▶ Challenge A:
Reproduce the records below word for word, omitting the pictures.

▶ Article:
THE PERFECT GIFT FOR A CHILD

The most important and enduring relationship that you ever enter into begins when you bring a child into the world. Income, friendships, health and even marriages may come and go, but your role as a parent lasts as long as you live. The impact of your parenting can affect your child and your children's children for generations. Parenting is probably the most profound responsibility an adult can ever undertake.

No one is born with the skills of successful parenting. We all begin as amateurs. Fortunately, you can learn a lot about how to be a good and effective parent by reading a lot and seeking advice from friends, doctors and experts in the field. There are many fine books and magazines containing advice and insights that can help you tremendously.

The true role of parenting

The most important single role of parenting is to love and nurture your children and to build in them feelings of high self-esteem and 
self-confidence. If you raise your children full of eagerness to go out and take the world, then you have fulfilled your responsibility in the highest possible sense. Conversely, if you give your child everything of a material nature but raise him or her lacking in self-esteem, you have failed in your primary responsibility.

Maximum achievement

The average adult probably spends fifty years of his or her life getting over the first five. Abraham Maslow taught that we have two main types of needs that we strive to fulfil. These are the needs to fulfil our potential our "being" needs and the needs to compensate for our perceived deficiencies. The child raised without sufficient love tends to seek it all his or her live, rather than striving to realise true potential. Perhaps the kindest thing a parent can do is to give the child the love and emotional support needed to grow and thrive, creating a climate in which the child feels totally loved by the most important people in his or her life.

▶ Listing:
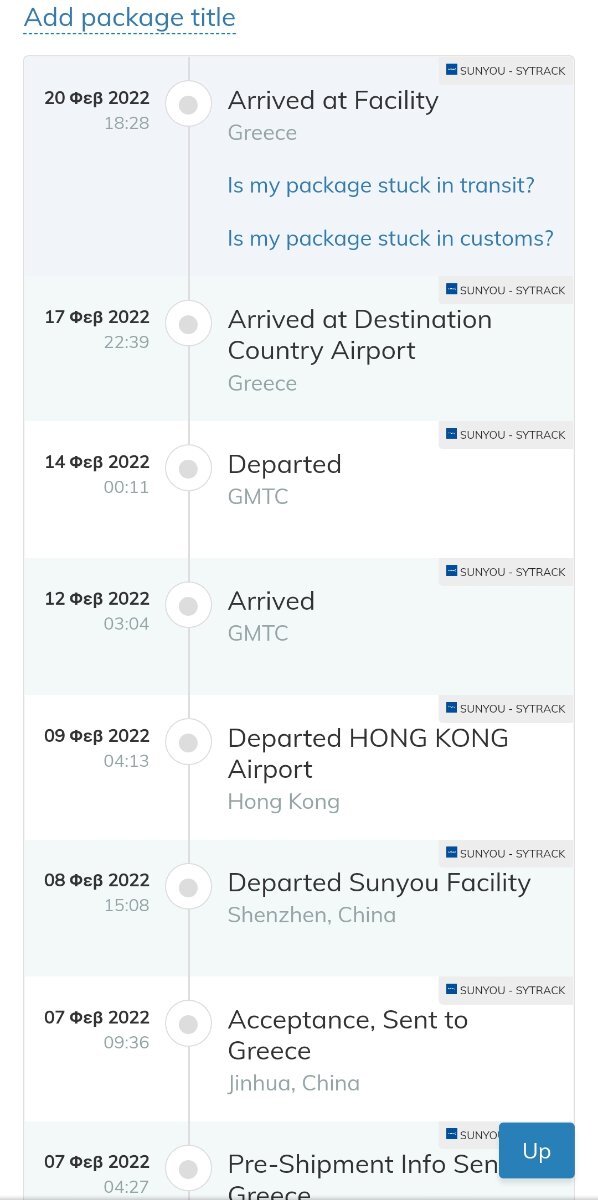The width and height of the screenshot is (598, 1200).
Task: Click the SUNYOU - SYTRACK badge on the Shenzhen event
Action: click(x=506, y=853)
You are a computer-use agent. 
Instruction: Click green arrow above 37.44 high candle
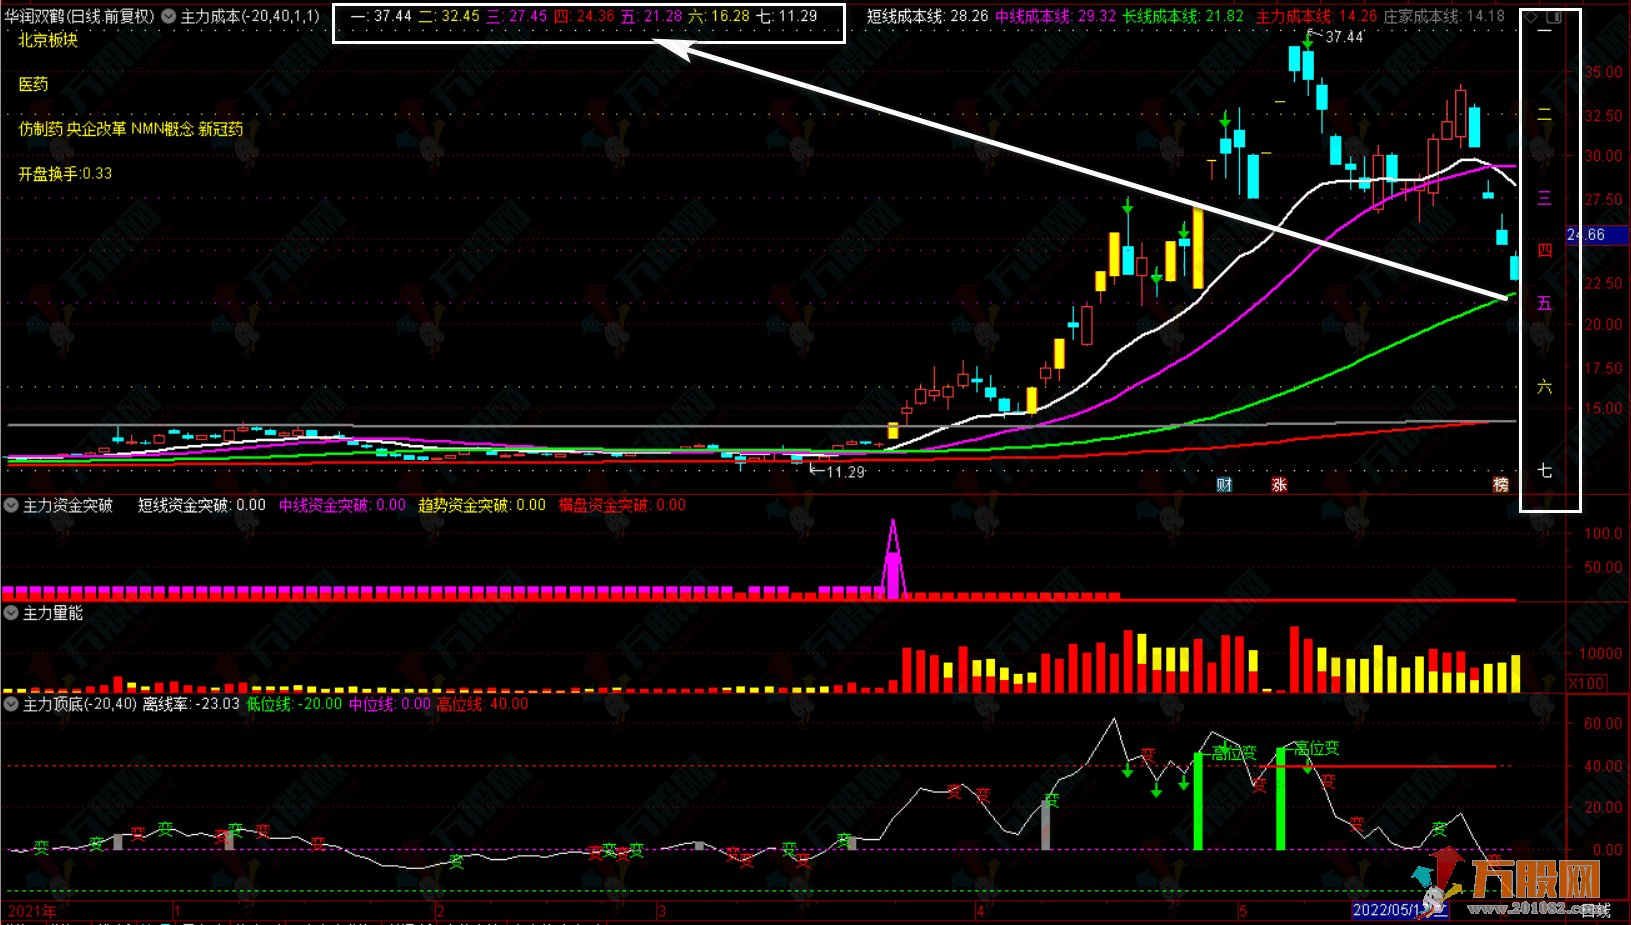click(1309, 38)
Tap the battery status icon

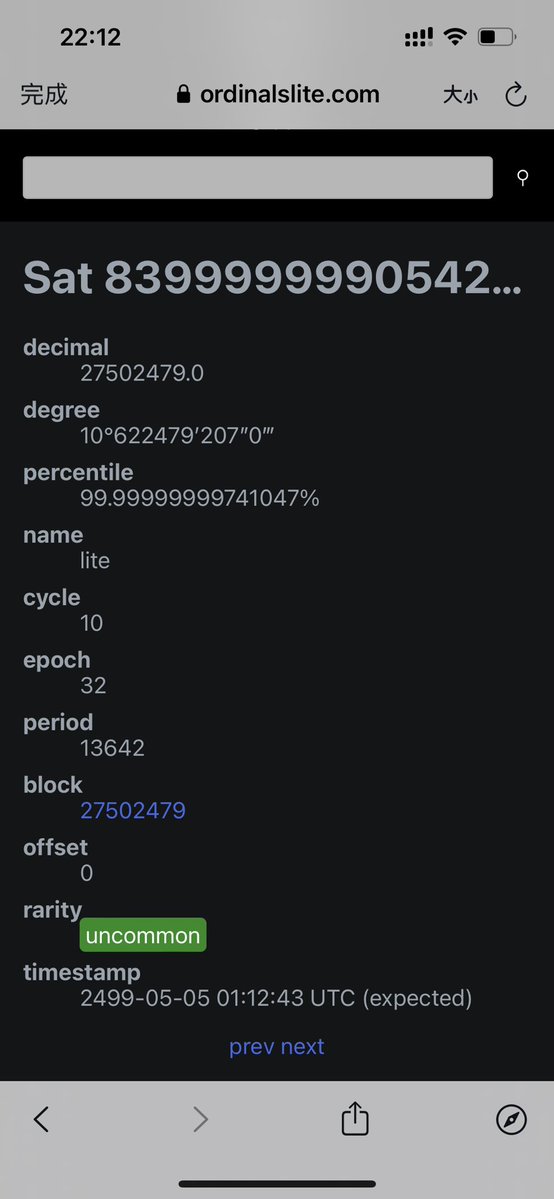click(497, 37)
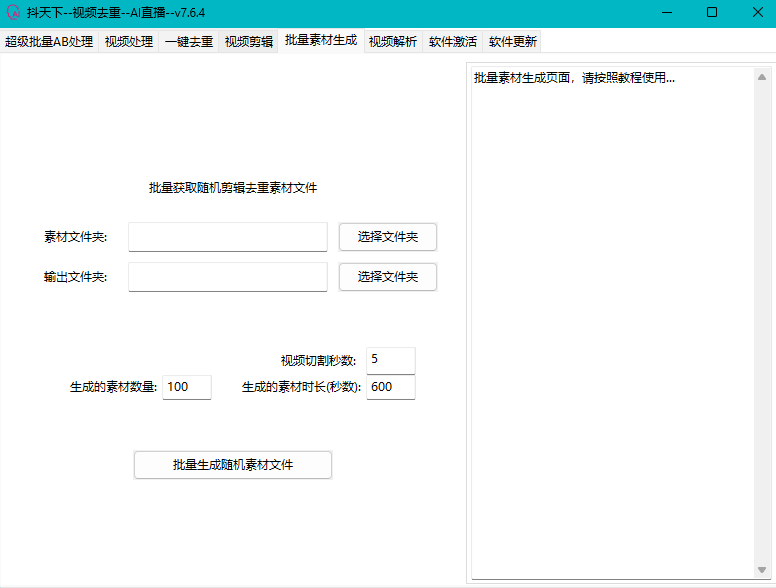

▶ Challenge B:
In the parenting article, who is said to have taught that people strive to fulfil two main types of needs?

▶ Task solution A:
The width and height of the screenshot is (598, 1200).
Task: Click the SUNYOU - SYTRACK badge on the Shenzhen event
Action: click(x=506, y=853)
You are a computer-use agent. 
Instruction: Click green arrow above 37.44 high candle
click(1309, 38)
Tap the battery status icon

click(497, 37)

▶ Task solution B:
Abraham Maslow